Negli ultimi mesi nel Golfo di Taranto i ricercatori della JDC hanno avvistato due cuccioli di grampo appena nati che nuotavano vicino alle loro mamme, Cometa e Falco; nei cetacei sono le madri a prendersi cura dei cuccioli, uno per volta generalmente, allattandoli ed insegnando loro a nuotare e cacciare per tre o quattro anni.
UNO STUDIO COSTANTE…
Ma come fanno i nostri studiosi a conoscere e approfondire la loro conoscenza su questi ospiti ormai di casa nelle nostre acque? «Grazie a un algoritmo messo a punto dallo Stiima- CNR di Bari – spiega Francesca Santacesaria, assegnista di ricerca Uniba e responsabile attività di ricerca della JDC – riusciamo a riconoscere i cetacei: sui loro corpi, e più in particolare sulla pinna dorsale o caudale, presentano dei segni caratteristici, dei marker naturali come cicatrici o tacche sui margini, che rappresentano delle vere e proprie impronte digitali: ad ogni animale è assegnato dalla JDC un nome che permette di identificarlo in futuro».
«Questa tecnica – riprende Santacesaria – si chiama foto-identificazione: ci basta una fotografia per capire se si tratta di un individuo “nuovo” o se abbiamo lo già incontrato in passato; in questo caso, confrontando le foto con quelle della nostra banca dati, possiamo anche risalire alla sua storia e studiarne le migrazioni; di ogni sinolo cetaceo riusciamo così anche a seguire la crescita di anno in anno, analizzare la struttura sociale e gli spostamenti del gruppo cui appartiene».

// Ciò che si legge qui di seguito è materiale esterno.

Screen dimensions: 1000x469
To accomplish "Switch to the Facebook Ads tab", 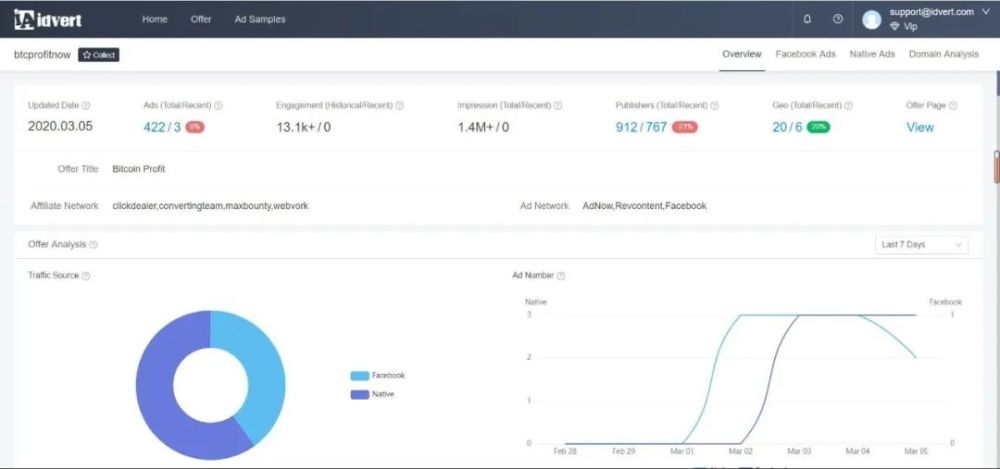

Ogni giorno i due catamarani della JDC escono in mare con a bordo i soci dell’associazione coinvolgendoli nelle attività di citizen science che, tra l’altro, prevedono proprio l’osservazione dei cetacei incontrati, raccogliendo così dati fondamentali per la loro tutela e la loro “identificazione”.
…DA QUINDICI ANNI
Così questa estate i ricercatori della JDC hanno osservato, oltre ad alcuni cuccioli new born, anche il ritorno nel Golfo di Taranto, dopo cinque anni di assenza, di tre grampi il cui primo avvistamento avvenne nel 2013: sono Erard, Svirgolo e Jonathan, tre maschi che hanno mantenuto un forte legame nel tempo.
Tra gli individui osservati quest’anno ci sono anche Alessandro e Mario, due giovani grampi maschi individuati per la prima volta nel 2018, quando, appena nati, nuotavano al fianco delle loro mamme, Dalmata e Surf.
In questi anni, Alessandro e Mario sono sempre stati molto carismatici e si sono fatti riconoscere per il loro comportamento esuberante. Ancora piccolissimi nuotavano con la mamma, curiosi si avvicinavano alle imbarcazioni degli studiosi. Giocavano con altri cuccioli e, perché no, “disturbavano” i maschi adulti tentando di attirare la loro attenzione. Grazie alla foto-identificazione, gli studiosi seguono la loro crescita e, ogni anno, ritrovarli e trovarli diversi, più grandi, più marcati, ormai indipendenti dalle mamme, fa emozionare. Parola di studiosi.